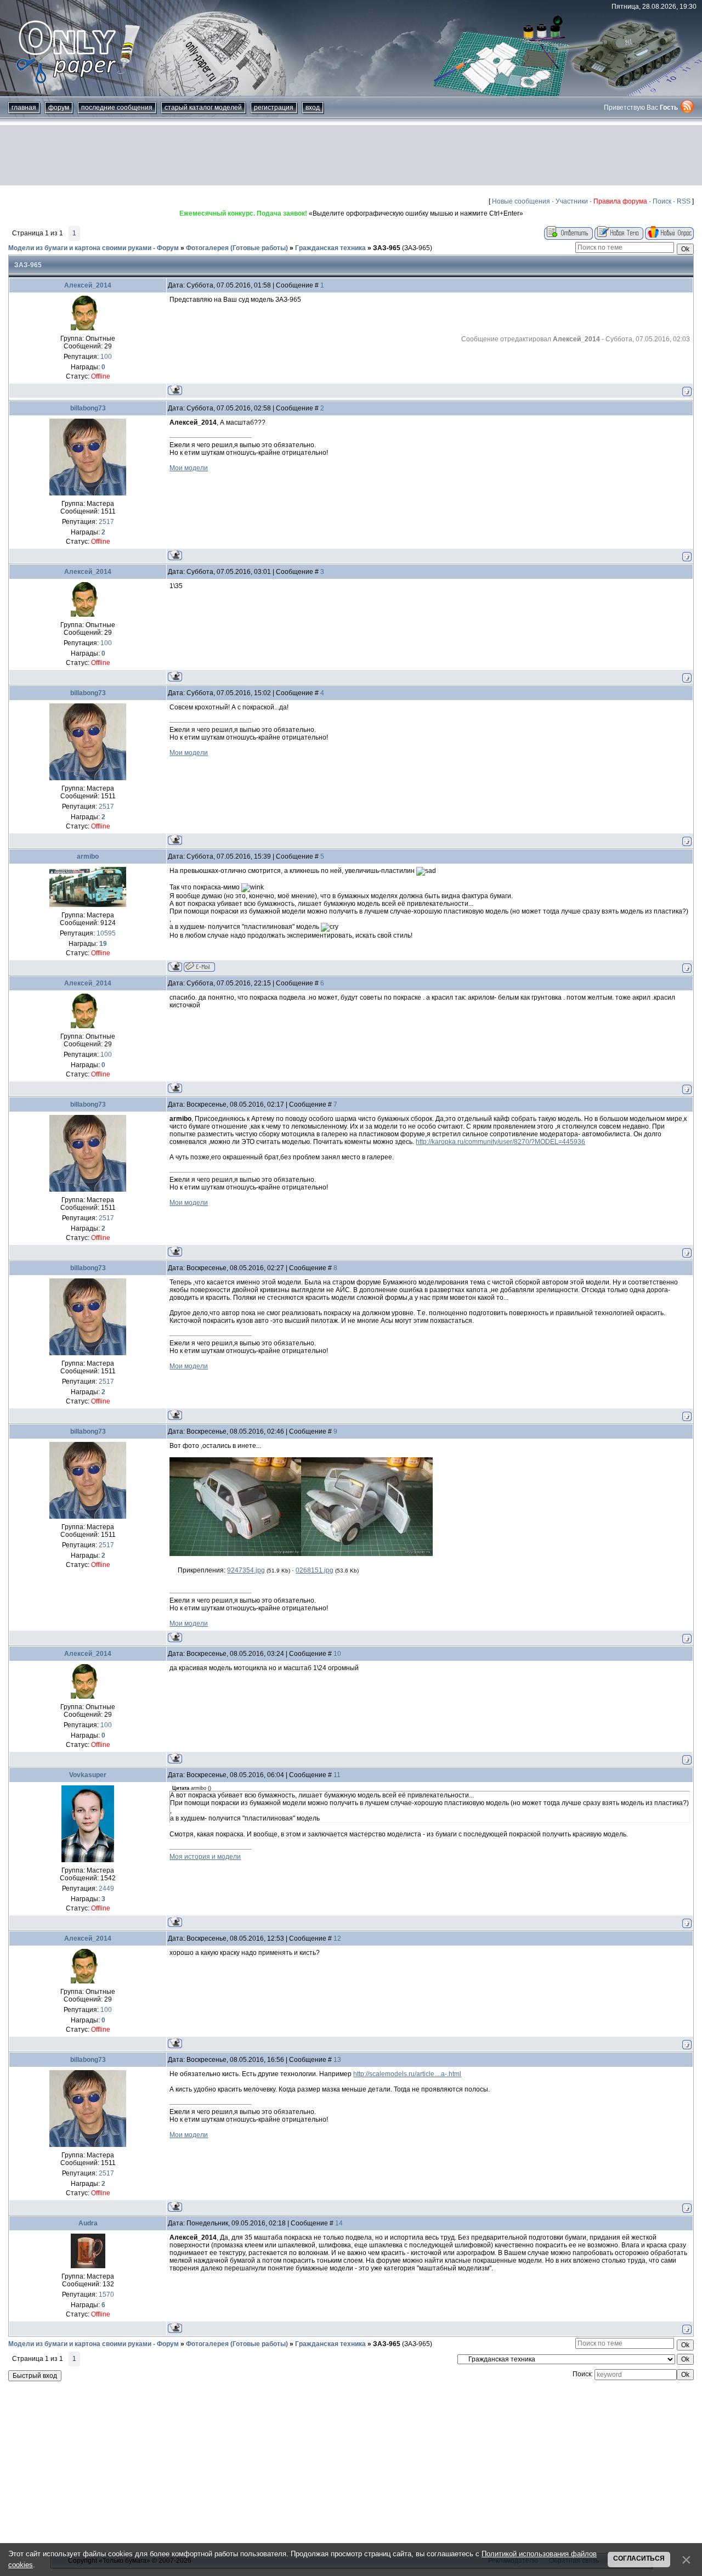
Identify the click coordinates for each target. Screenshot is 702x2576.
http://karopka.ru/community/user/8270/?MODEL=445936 (500, 1142)
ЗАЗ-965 (386, 248)
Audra (88, 2223)
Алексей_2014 (87, 285)
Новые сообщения (521, 201)
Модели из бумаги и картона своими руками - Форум (93, 248)
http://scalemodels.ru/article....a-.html (407, 2074)
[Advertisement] (351, 155)
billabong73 (88, 408)
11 (337, 1775)
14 (339, 2223)
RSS (683, 201)
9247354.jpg (246, 1570)
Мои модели (188, 468)
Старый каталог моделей (203, 107)
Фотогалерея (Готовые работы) (237, 248)
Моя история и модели (205, 1857)
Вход (312, 107)
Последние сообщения (116, 107)
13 (337, 2060)
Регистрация (273, 107)
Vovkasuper (87, 1775)
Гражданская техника (330, 248)
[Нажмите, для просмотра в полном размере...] (235, 1554)
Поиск (662, 201)
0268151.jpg (314, 1570)
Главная (24, 107)
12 (337, 1938)
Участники (572, 201)
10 (337, 1654)
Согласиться (639, 2558)
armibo (88, 856)
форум (58, 107)
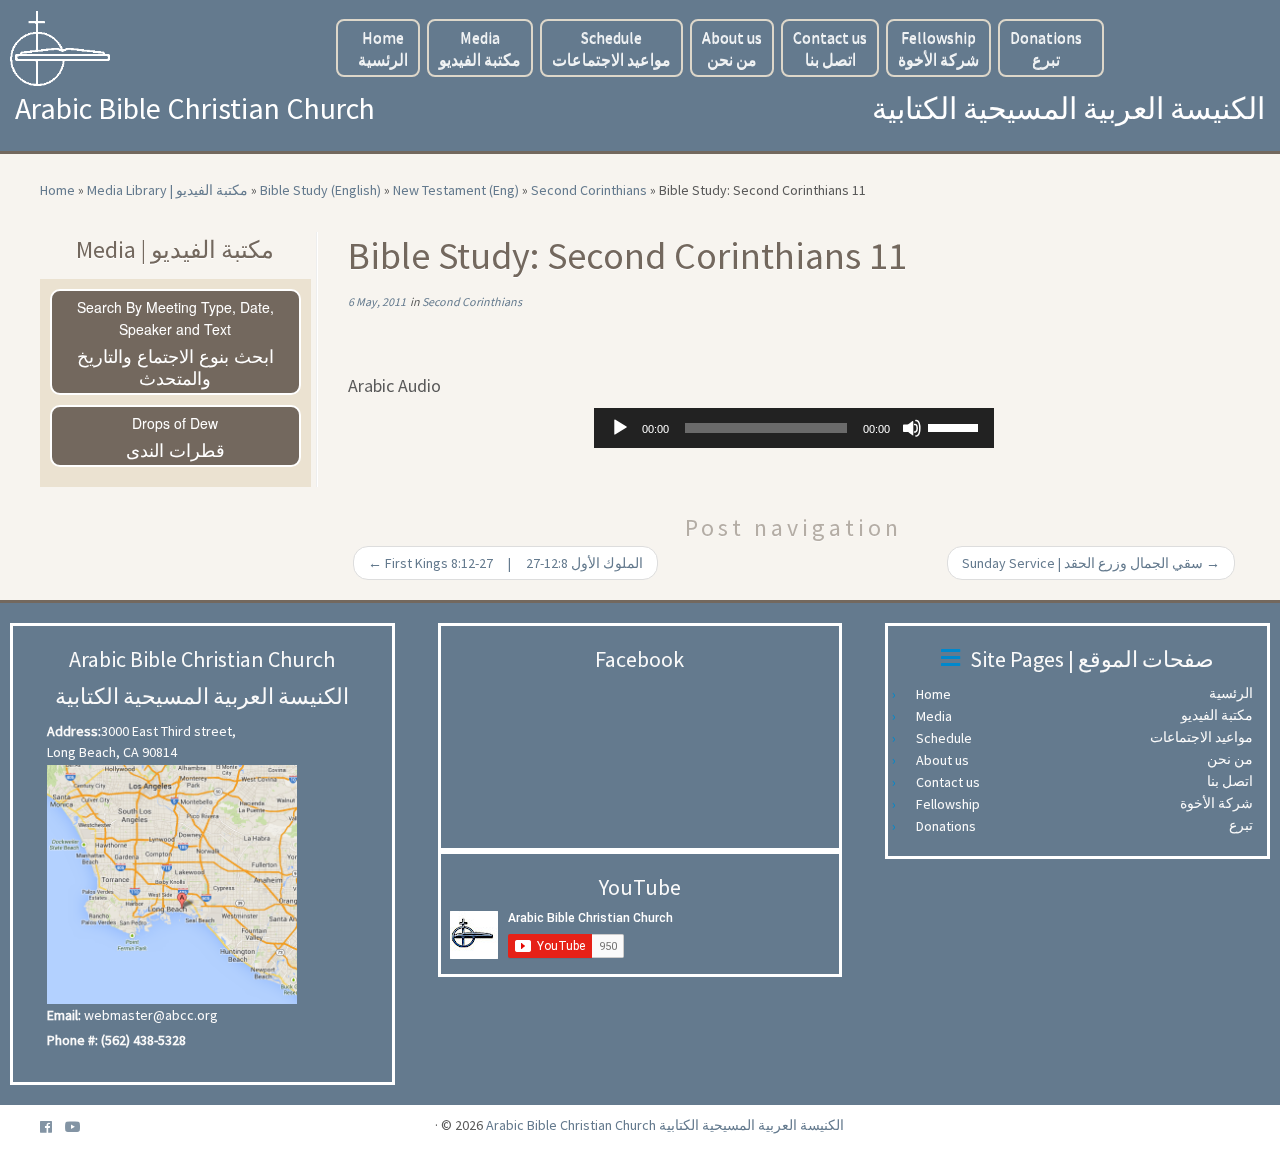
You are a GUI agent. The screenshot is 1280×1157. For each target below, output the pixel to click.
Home (383, 48)
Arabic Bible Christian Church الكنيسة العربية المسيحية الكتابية (665, 1125)
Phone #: (72, 1040)
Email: (64, 1015)
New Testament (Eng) (456, 190)
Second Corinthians (589, 190)
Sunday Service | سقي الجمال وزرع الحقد (1091, 563)
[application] (794, 428)
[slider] (956, 426)
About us (732, 48)
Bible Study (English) (320, 190)
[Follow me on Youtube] (79, 1127)
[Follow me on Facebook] (52, 1127)
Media (480, 48)
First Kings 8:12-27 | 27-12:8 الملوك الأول (505, 563)
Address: (74, 731)
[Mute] (912, 428)
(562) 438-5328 (143, 1040)
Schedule (611, 48)
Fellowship (938, 48)
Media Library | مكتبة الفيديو (167, 190)
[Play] (620, 428)
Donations (1046, 48)
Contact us (830, 48)
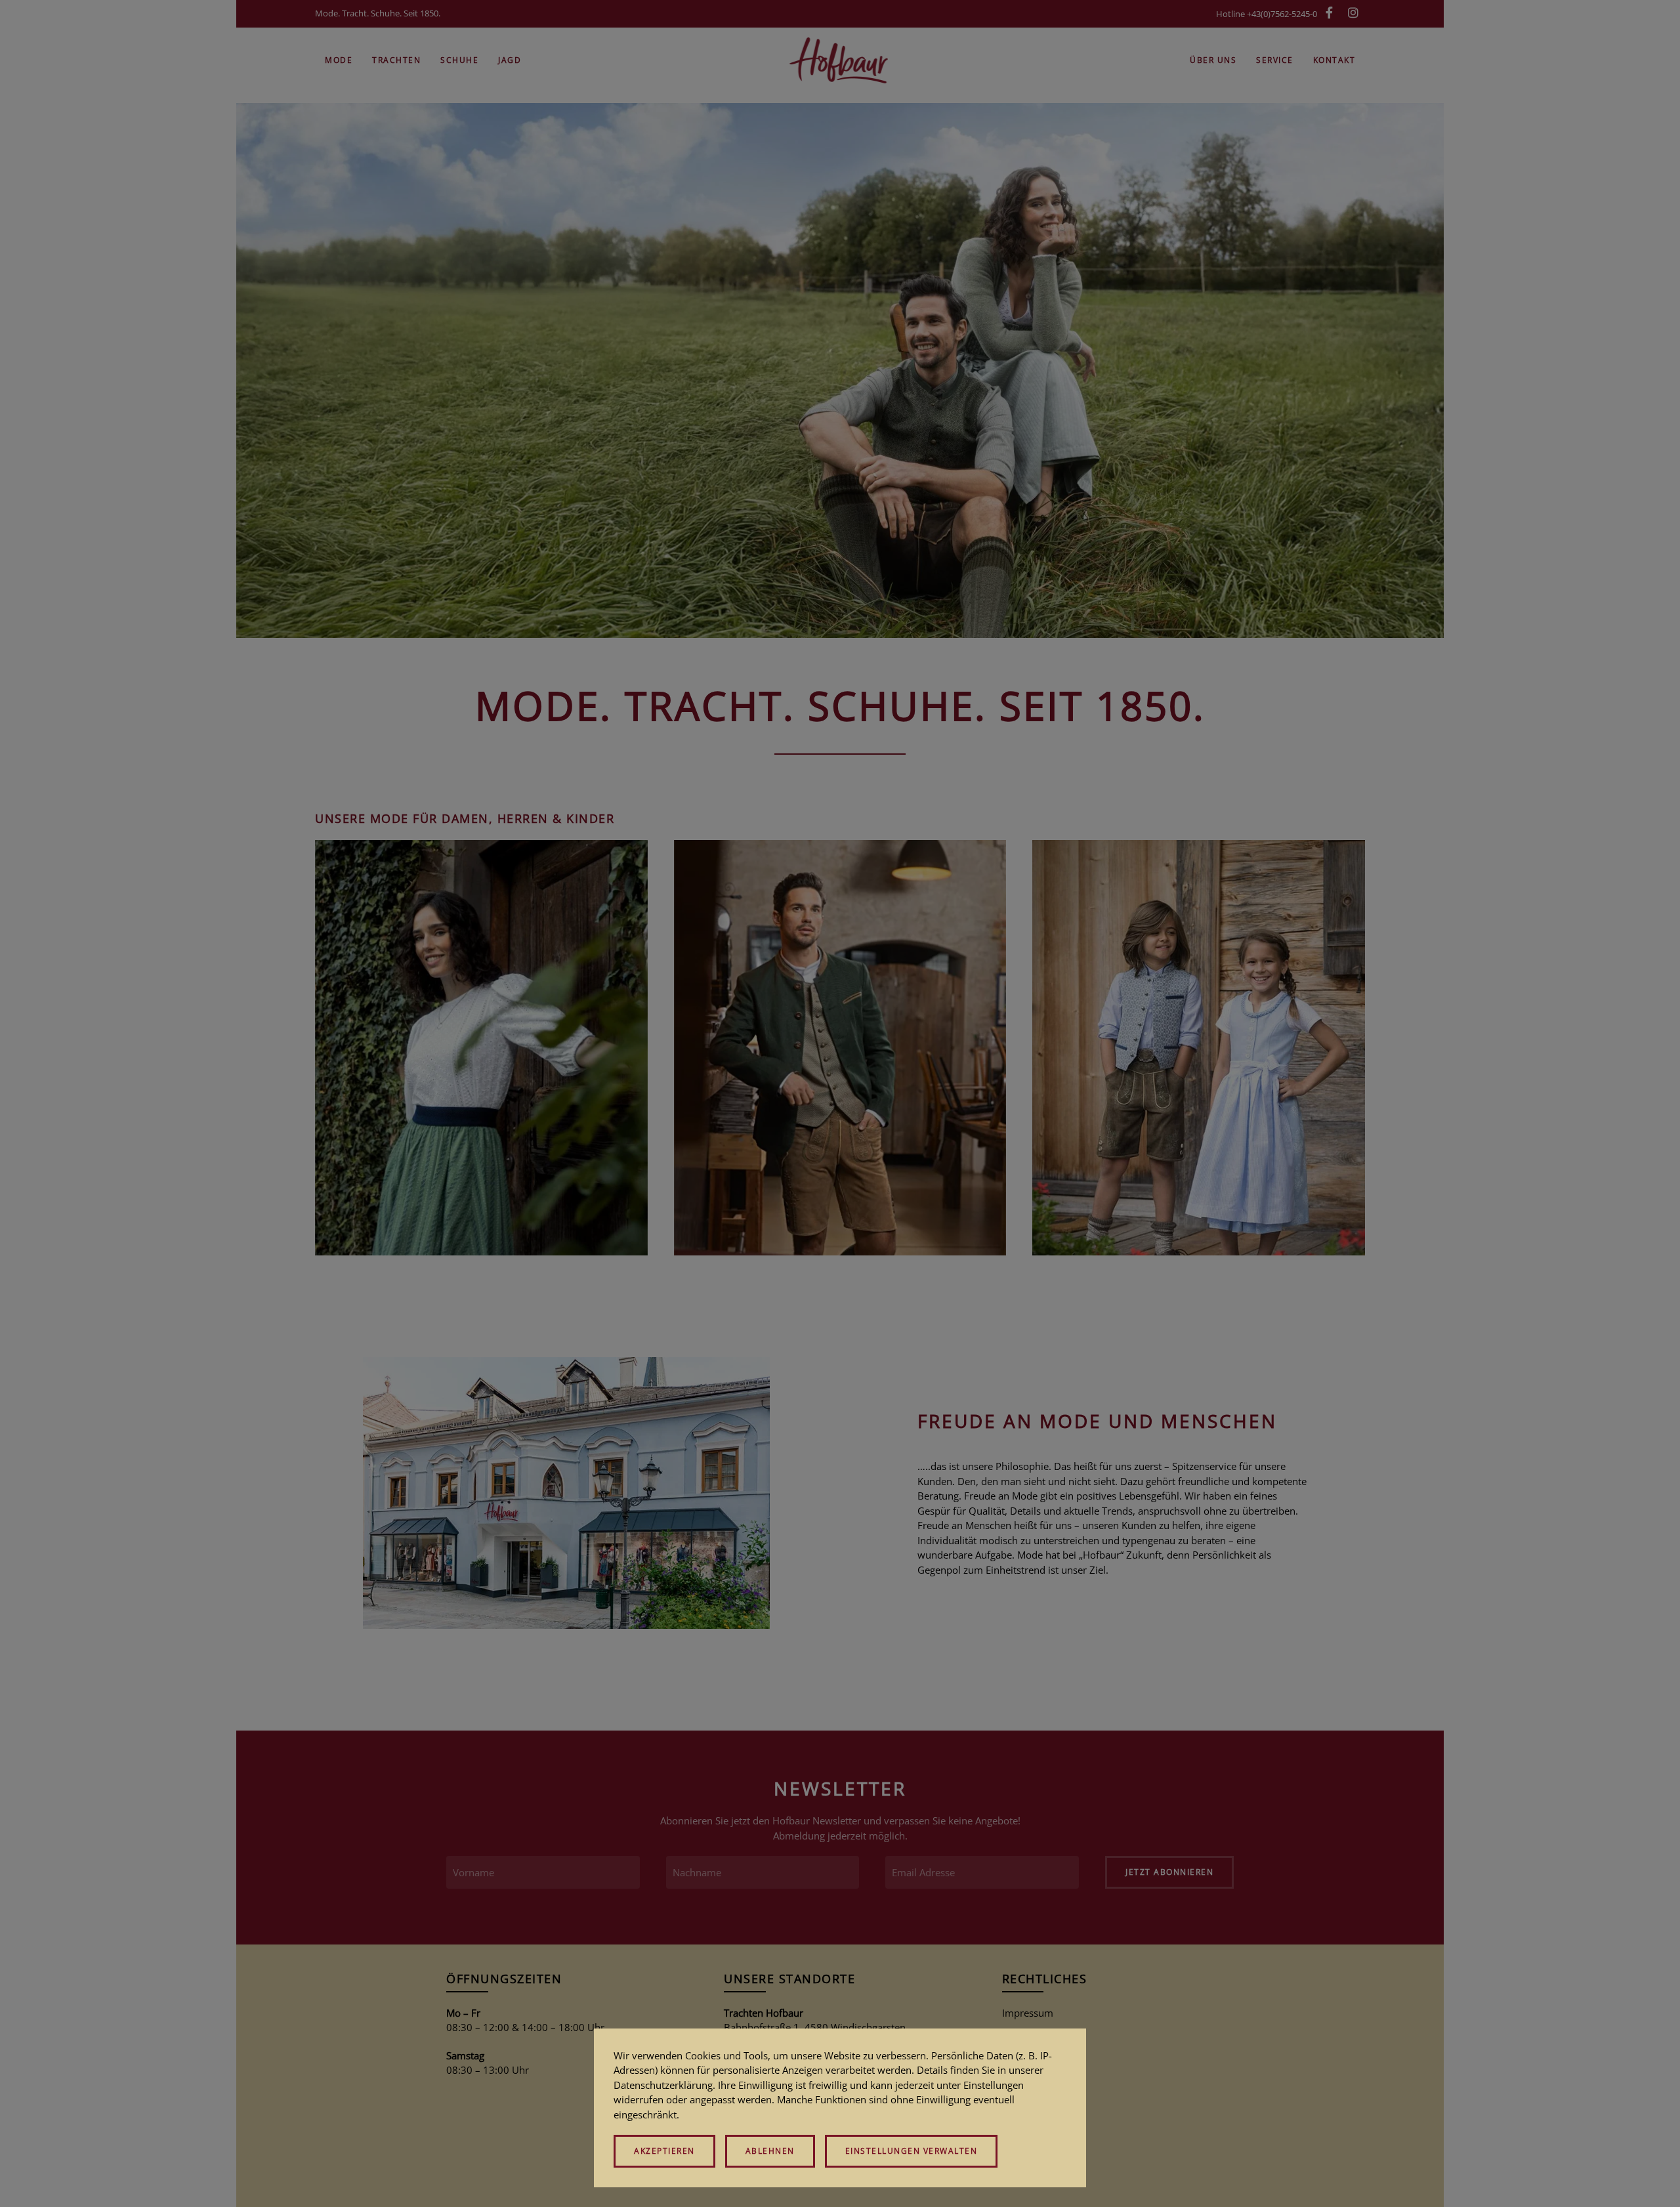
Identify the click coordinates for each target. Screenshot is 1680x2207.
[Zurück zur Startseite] (840, 60)
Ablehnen (770, 2150)
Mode (338, 60)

* [Required action]:
Beginning with the line that contains "0268151.jpg (314, 1570)", write out the lines of the material above exactly, and end with the line that contains "Email: (64, 1015)". Omit the pictures.

* [Written solution]:
0268151.jpg (314, 1570)
Главная (24, 107)
12 (337, 1938)
Участники (572, 201)
10 (337, 1654)
Согласиться (639, 2558)
armibo (88, 856)
форум (58, 107)
You are a GUI agent. The screenshot is 1280×1157. For each target below, output the pixel to click.
Home (383, 48)
Arabic Bible Christian Church الكنيسة العربية المسيحية الكتابية (665, 1125)
Phone #: (72, 1040)
Email: (64, 1015)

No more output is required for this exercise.